On Budget Deal, Congress Should Save Money by Investing in Health Care Research
AgencyAcademyHealth Encourages Congress to Pass Bipartisan Budget Deal, Eliminate Spending Caps and Restore Funding to AHRQ, Agency that Finds Health Care Savings
For Immediate Release: October 27, 2015 |
Kristin Rosengren 202.292.6700 kristin.rosengren@academyhealth.org |
(Washington, D.C.) October 27, 2015—Amidst concerns by some conservative members of Congress that the newly-announced bipartisan budget deal would increase spending, AcademyHealth President and CEO Lisa Simpson noted that Congress could both invest in our health care priorities and save money by restoring full funding into the Agency for Healthcare Research and Quality (AHRQ). Earlier this year, the House Appropriations Committee proposed eliminating funding for AHRQ, the only federal agency devoted to health services research and improving the safety and quality of U.S. health care. The Senate Appropriations Committee proposed a 35 percent cut to the agency's base budget.

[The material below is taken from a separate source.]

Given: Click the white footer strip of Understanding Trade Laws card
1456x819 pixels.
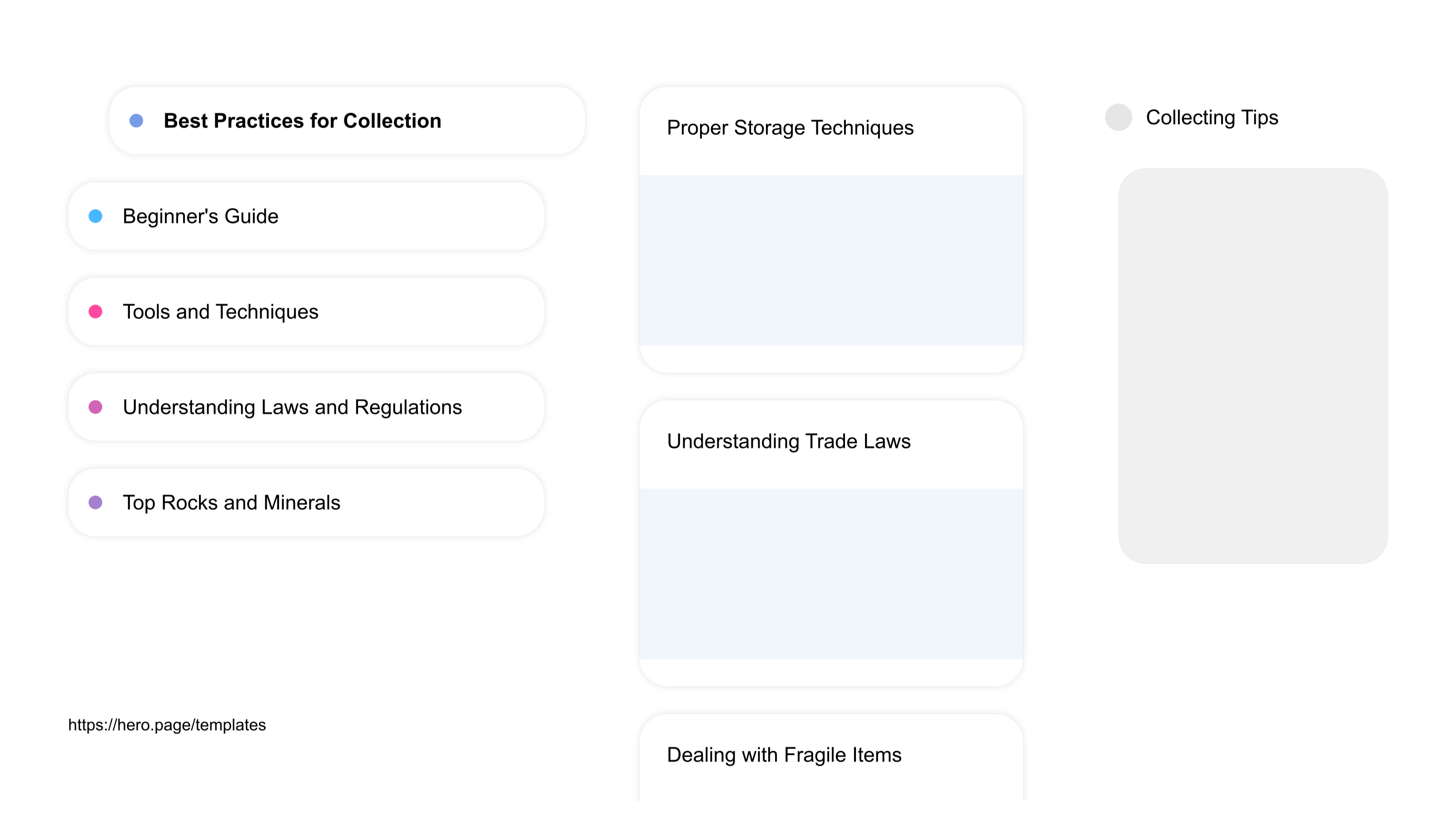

"Congress just took a great first step through this bipartisan budget agreement, which Congress should pass as quickly as possible. But in order to create a budget that both saves money and invests in our most important domestic priorities, we must not make foolish choices," said Lisa Simpson, President and CEO of AcademyHealth. "Our nation spends $3 trillion annually on health care—almost 20 percent of our GDP—yet we know that our health care system is too complex and costly and delivers sub-optimal outcomes. That's why Congress must fully restore funding for AHRQ, which helps Americans get their money's worth when it comes to health care."

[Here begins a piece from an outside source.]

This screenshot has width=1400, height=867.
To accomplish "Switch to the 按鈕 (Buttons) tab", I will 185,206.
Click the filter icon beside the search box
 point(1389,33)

Full funding of AHRQ would increase the agency's budget to $364 million, a miniscule fraction of our overall health care spending. The United States spends $3 trillion annually on health care—the largest share of which are federal purchases through Medicare, Medicaid, the Federal Employees Health Benefits Plan, insurance exchanges, TRICARE, and veterans' health care.
Last week, Friends of AHRQ sent a letter signed by nearly 200 organizations and institutions representing patients and caregivers, health providers, scientists, policy professionals and insurers to Congressional leaders calling to restore full funding for the agency. In the letter, the signers noted,
"AHRQ is the only federal research agency with the sole purpose of producing evidence to make health care safer; of higher quality; more accessible, equitable, and affordable; and to ensure that the evidence is understood and used. AHRQ-funded research, tools, and datasets are being used in health settings across the nation to help us understand and improve a complex and costly health system so that we can achieve better outcomes for more people at greater value... We need more of it, not less."